*** Opening of Extracted text ***

Living Will
This Living Will is executed in accordance with the laws of [State Name]. It provides guidance regarding my healthcare decisions in the event that I am unable to communicate my wishes.
I, [Your Full Name], residing at [Your Address], born on [Your Date of Birth], hereby declare this to be my Living Will.
In the event that I am diagnosed with a terminal condition, a state of permanent unconsciousness, or another medical condition that would prevent me from making my own healthcare decisions, I hereby instruct that:
- I do not wish to receive any life-sustaining treatment if it will only prolong the dying process.
- I do wish to receive comfort care, including but not limited to pain relief, even if it may hasten my death.
- I grant permission to withhold or withdraw treatment as specified in this document.
I designate the following individual as my healthcare representative to make decisions on my behalf if I am unable to do so:
- Name: [Designated Representative's Name]
- Relationship: [Relationship to You]
- Contact Information: [Phone Number/Email]
In the absence of my designated representative, I request that my wishes regarding medical treatment be honored by:
- Second Alternate: [Name and Contact Information]
This Living Will reflects my wishes as of the date indicated below. I reserve the right to revoke or change this document at any time, as long as I am competent to do so.
Signed this ____ day of ____________, 20__.
Signature: ________________________________
Printed Name: [Your Full Name]
Witness #1: ________________________________
Printed Name: _________________________
Witness #2: ________________________________
Printed Name: _________________________
This document must be signed in the presence of two witnesses, who are not related to me or entitled to any part of my estate.

*** Close of Extracted text ***
*** Opening of Data supplied ***

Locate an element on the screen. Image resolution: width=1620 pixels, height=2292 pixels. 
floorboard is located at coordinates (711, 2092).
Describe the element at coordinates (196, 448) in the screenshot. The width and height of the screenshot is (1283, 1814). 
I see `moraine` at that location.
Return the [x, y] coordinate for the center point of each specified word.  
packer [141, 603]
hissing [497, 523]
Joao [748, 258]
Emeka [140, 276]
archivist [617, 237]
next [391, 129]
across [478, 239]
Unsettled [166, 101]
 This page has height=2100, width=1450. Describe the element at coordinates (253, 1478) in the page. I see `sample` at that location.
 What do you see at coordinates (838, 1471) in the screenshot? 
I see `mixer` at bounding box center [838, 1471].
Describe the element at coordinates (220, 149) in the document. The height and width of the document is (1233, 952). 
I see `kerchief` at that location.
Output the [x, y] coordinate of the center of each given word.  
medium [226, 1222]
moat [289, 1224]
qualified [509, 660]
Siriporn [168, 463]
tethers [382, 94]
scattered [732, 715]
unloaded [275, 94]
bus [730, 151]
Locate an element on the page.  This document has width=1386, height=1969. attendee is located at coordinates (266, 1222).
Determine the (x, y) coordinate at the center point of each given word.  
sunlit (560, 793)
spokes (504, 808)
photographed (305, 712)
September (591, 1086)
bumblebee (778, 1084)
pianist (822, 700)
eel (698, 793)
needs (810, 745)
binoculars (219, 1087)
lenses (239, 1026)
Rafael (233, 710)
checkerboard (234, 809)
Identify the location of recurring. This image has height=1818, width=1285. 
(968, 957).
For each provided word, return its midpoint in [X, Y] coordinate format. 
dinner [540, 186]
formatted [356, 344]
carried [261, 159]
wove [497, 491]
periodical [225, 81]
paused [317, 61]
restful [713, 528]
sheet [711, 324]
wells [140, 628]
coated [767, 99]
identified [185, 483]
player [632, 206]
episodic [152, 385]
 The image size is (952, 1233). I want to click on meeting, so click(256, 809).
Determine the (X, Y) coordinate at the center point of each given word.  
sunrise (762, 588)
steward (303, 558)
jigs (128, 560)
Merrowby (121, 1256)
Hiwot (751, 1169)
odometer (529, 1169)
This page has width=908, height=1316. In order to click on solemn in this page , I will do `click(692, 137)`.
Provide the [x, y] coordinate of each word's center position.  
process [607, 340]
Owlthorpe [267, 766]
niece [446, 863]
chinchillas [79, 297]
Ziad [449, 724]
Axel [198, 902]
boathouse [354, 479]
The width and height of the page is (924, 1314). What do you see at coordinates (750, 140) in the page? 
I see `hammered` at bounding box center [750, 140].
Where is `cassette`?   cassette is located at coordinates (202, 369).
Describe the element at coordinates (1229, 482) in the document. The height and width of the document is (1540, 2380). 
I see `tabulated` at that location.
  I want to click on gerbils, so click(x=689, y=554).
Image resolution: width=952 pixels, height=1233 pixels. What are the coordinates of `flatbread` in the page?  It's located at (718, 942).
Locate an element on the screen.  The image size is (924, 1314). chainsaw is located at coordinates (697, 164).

*** Close of Data supplied ***

- Your tasks
a. In the living will, what two conditions disqualify someone from serving as one of the two witnesses?
b. Repeat the passage of the living will starting with "In the event that I am diagnosed" and going on through "the dying process.".

- Responses by item number
a. Being related to the person signing or being entitled to any part of that person's estate.

b.
In the event that I am diagnosed with a terminal condition, a state of permanent unconsciousness, or another medical condition that would prevent me from making my own healthcare decisions, I hereby instruct that:
- I do not wish to receive any life-sustaining treatment if it will only prolong the dying process.